Data excerpts
──────────

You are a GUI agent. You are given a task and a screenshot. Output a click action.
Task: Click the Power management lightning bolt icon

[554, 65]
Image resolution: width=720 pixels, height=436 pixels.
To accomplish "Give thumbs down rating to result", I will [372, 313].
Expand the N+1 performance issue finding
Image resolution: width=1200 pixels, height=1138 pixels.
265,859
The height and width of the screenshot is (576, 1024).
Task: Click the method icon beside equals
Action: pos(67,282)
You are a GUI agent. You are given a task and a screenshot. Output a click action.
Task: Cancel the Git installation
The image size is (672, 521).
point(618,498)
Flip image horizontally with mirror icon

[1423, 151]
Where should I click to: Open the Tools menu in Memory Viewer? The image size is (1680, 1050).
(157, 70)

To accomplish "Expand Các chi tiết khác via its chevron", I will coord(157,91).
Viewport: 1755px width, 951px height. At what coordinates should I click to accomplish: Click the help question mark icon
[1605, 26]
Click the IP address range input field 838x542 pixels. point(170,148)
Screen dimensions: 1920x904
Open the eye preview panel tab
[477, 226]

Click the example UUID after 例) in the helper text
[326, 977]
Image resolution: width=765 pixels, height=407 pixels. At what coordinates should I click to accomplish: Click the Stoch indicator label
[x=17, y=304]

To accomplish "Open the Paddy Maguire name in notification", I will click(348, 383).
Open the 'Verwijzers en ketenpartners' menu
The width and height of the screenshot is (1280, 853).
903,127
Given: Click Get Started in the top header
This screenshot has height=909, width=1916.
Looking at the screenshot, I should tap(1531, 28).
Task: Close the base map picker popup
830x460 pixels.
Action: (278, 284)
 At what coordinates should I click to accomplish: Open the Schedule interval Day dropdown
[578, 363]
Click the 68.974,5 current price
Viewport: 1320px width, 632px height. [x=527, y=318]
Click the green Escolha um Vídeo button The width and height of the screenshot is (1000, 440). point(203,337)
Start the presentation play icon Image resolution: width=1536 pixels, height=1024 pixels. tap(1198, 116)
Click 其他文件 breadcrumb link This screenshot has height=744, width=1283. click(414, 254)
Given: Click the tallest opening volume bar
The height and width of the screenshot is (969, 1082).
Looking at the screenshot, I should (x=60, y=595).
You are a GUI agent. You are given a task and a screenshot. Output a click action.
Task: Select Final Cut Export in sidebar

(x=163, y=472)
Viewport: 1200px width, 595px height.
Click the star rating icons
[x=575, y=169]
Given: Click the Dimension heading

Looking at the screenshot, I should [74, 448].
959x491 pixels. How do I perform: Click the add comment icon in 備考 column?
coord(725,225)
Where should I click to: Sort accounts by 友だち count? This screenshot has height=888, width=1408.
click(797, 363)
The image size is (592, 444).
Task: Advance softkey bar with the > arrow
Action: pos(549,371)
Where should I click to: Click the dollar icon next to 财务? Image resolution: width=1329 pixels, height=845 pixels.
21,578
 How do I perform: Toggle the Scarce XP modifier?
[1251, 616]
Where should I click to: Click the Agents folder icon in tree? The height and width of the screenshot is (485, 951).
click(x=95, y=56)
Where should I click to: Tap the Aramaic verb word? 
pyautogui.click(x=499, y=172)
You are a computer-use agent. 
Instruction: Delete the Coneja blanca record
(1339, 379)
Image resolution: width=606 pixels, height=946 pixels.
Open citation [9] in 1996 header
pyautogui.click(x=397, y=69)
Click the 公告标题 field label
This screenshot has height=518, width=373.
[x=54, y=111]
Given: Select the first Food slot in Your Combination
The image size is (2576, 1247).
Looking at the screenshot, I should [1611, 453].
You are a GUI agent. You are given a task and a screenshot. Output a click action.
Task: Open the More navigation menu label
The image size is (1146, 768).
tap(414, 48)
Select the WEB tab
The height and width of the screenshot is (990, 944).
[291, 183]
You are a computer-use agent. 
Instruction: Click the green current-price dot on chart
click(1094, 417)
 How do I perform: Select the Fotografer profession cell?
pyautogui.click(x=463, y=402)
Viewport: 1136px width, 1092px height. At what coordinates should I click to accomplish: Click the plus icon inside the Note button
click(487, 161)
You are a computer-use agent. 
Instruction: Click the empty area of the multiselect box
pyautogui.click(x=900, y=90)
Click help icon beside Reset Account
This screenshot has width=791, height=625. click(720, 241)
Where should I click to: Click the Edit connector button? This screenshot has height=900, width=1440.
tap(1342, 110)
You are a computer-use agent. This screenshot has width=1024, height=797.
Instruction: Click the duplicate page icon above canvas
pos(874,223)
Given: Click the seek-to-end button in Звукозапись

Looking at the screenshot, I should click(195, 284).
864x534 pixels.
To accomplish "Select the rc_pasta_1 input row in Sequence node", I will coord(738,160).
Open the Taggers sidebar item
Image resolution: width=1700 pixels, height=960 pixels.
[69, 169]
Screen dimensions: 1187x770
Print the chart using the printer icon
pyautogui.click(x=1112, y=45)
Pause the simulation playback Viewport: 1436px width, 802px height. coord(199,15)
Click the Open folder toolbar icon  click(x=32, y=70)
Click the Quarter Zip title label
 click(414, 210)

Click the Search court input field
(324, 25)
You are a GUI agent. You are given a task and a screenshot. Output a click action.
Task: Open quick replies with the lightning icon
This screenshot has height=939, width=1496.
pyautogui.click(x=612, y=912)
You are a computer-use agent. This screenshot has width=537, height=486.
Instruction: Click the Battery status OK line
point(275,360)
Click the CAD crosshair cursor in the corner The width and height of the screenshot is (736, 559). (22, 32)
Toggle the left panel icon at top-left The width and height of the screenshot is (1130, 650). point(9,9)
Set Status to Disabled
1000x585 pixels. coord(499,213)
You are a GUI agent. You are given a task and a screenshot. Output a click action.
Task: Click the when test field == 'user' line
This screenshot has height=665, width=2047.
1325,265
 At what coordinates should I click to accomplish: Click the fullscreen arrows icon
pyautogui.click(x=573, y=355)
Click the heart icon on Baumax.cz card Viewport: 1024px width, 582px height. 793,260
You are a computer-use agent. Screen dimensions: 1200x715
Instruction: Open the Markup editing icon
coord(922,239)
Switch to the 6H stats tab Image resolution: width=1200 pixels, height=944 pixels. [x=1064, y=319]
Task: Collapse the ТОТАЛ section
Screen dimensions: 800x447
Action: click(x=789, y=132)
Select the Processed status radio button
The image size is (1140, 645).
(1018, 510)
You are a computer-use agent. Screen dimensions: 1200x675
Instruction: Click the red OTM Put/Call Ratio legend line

──────────

Required work —
Please give all the lines above again, exactly as they read.

Result —
You are a GUI agent. You are given a task and a screenshot. Output a click action.
Task: Click the Power management lightning bolt icon

[554, 65]
Image resolution: width=720 pixels, height=436 pixels.
To accomplish "Give thumbs down rating to result", I will [372, 313].
Expand the N+1 performance issue finding
Image resolution: width=1200 pixels, height=1138 pixels.
265,859
The height and width of the screenshot is (576, 1024).
Task: Click the method icon beside equals
Action: pos(67,282)
You are a GUI agent. You are given a task and a screenshot. Output a click action.
Task: Cancel the Git installation
The image size is (672, 521).
point(618,498)
Flip image horizontally with mirror icon

[1423, 151]
Where should I click to: Open the Tools menu in Memory Viewer? The image size is (1680, 1050).
(157, 70)

To accomplish "Expand Các chi tiết khác via its chevron", I will coord(157,91).
Viewport: 1755px width, 951px height. At what coordinates should I click to accomplish: Click the help question mark icon
[1605, 26]
Click the IP address range input field 838x542 pixels. point(170,148)
Screen dimensions: 1920x904
Open the eye preview panel tab
[477, 226]

Click the example UUID after 例) in the helper text
[326, 977]
Image resolution: width=765 pixels, height=407 pixels. At what coordinates should I click to accomplish: Click the Stoch indicator label
[x=17, y=304]

To accomplish "Open the Paddy Maguire name in notification", I will click(348, 383).
Open the 'Verwijzers en ketenpartners' menu
The width and height of the screenshot is (1280, 853).
903,127
Given: Click Get Started in the top header
This screenshot has height=909, width=1916.
Looking at the screenshot, I should tap(1531, 28).
Task: Close the base map picker popup
830x460 pixels.
Action: (278, 284)
 At what coordinates should I click to accomplish: Open the Schedule interval Day dropdown
[578, 363]
Click the 68.974,5 current price
Viewport: 1320px width, 632px height. [x=527, y=318]
Click the green Escolha um Vídeo button The width and height of the screenshot is (1000, 440). point(203,337)
Start the presentation play icon Image resolution: width=1536 pixels, height=1024 pixels. tap(1198, 116)
Click 其他文件 breadcrumb link This screenshot has height=744, width=1283. click(414, 254)
Given: Click the tallest opening volume bar
The height and width of the screenshot is (969, 1082).
Looking at the screenshot, I should (x=60, y=595).
You are a GUI agent. You are given a task and a screenshot. Output a click action.
Task: Select Final Cut Export in sidebar

(x=163, y=472)
Viewport: 1200px width, 595px height.
Click the star rating icons
[x=575, y=169]
Given: Click the Dimension heading

Looking at the screenshot, I should [74, 448].
959x491 pixels. How do I perform: Click the add comment icon in 備考 column?
coord(725,225)
Where should I click to: Sort accounts by 友だち count? This screenshot has height=888, width=1408.
click(797, 363)
The image size is (592, 444).
Task: Advance softkey bar with the > arrow
Action: pos(549,371)
Where should I click to: Click the dollar icon next to 财务? Image resolution: width=1329 pixels, height=845 pixels.
21,578
 How do I perform: Toggle the Scarce XP modifier?
[1251, 616]
Where should I click to: Click the Agents folder icon in tree? The height and width of the screenshot is (485, 951).
click(x=95, y=56)
Where should I click to: Tap the Aramaic verb word? 
pyautogui.click(x=499, y=172)
You are a computer-use agent. 
Instruction: Delete the Coneja blanca record
(1339, 379)
Image resolution: width=606 pixels, height=946 pixels.
Open citation [9] in 1996 header
pyautogui.click(x=397, y=69)
Click the 公告标题 field label
This screenshot has height=518, width=373.
[x=54, y=111]
Given: Select the first Food slot in Your Combination
The image size is (2576, 1247).
Looking at the screenshot, I should [1611, 453].
You are a GUI agent. You are given a task and a screenshot. Output a click action.
Task: Open the More navigation menu label
The image size is (1146, 768).
tap(414, 48)
Select the WEB tab
The height and width of the screenshot is (990, 944).
[291, 183]
You are a computer-use agent. 
Instruction: Click the green current-price dot on chart
click(1094, 417)
 How do I perform: Select the Fotografer profession cell?
pyautogui.click(x=463, y=402)
Viewport: 1136px width, 1092px height. At what coordinates should I click to accomplish: Click the plus icon inside the Note button
click(487, 161)
You are a computer-use agent. 
Instruction: Click the empty area of the multiselect box
pyautogui.click(x=900, y=90)
Click help icon beside Reset Account
This screenshot has width=791, height=625. click(720, 241)
Where should I click to: Click the Edit connector button? This screenshot has height=900, width=1440.
tap(1342, 110)
You are a computer-use agent. This screenshot has width=1024, height=797.
Instruction: Click the duplicate page icon above canvas
pos(874,223)
Given: Click the seek-to-end button in Звукозапись

Looking at the screenshot, I should click(195, 284).
864x534 pixels.
To accomplish "Select the rc_pasta_1 input row in Sequence node", I will coord(738,160).
Open the Taggers sidebar item
Image resolution: width=1700 pixels, height=960 pixels.
[69, 169]
Screen dimensions: 1187x770
Print the chart using the printer icon
pyautogui.click(x=1112, y=45)
Pause the simulation playback Viewport: 1436px width, 802px height. coord(199,15)
Click the Open folder toolbar icon  click(x=32, y=70)
Click the Quarter Zip title label
 click(414, 210)

Click the Search court input field
(324, 25)
You are a GUI agent. You are given a task and a screenshot. Output a click action.
Task: Open quick replies with the lightning icon
This screenshot has height=939, width=1496.
pyautogui.click(x=612, y=912)
You are a computer-use agent. This screenshot has width=537, height=486.
Instruction: Click the Battery status OK line
point(275,360)
Click the CAD crosshair cursor in the corner The width and height of the screenshot is (736, 559). (22, 32)
Toggle the left panel icon at top-left The width and height of the screenshot is (1130, 650). point(9,9)
Set Status to Disabled
1000x585 pixels. coord(499,213)
You are a GUI agent. You are given a task and a screenshot. Output a click action.
Task: Click the when test field == 'user' line
This screenshot has height=665, width=2047.
1325,265
 At what coordinates should I click to accomplish: Click the fullscreen arrows icon
pyautogui.click(x=573, y=355)
Click the heart icon on Baumax.cz card Viewport: 1024px width, 582px height. 793,260
You are a computer-use agent. Screen dimensions: 1200x715
Instruction: Open the Markup editing icon
coord(922,239)
Switch to the 6H stats tab Image resolution: width=1200 pixels, height=944 pixels. [x=1064, y=319]
Task: Collapse the ТОТАЛ section
Screen dimensions: 800x447
Action: click(x=789, y=132)
Select the Processed status radio button
The image size is (1140, 645).
(1018, 510)
You are a computer-use agent. Screen dimensions: 1200x675
Instruction: Click the red OTM Put/Call Ratio legend line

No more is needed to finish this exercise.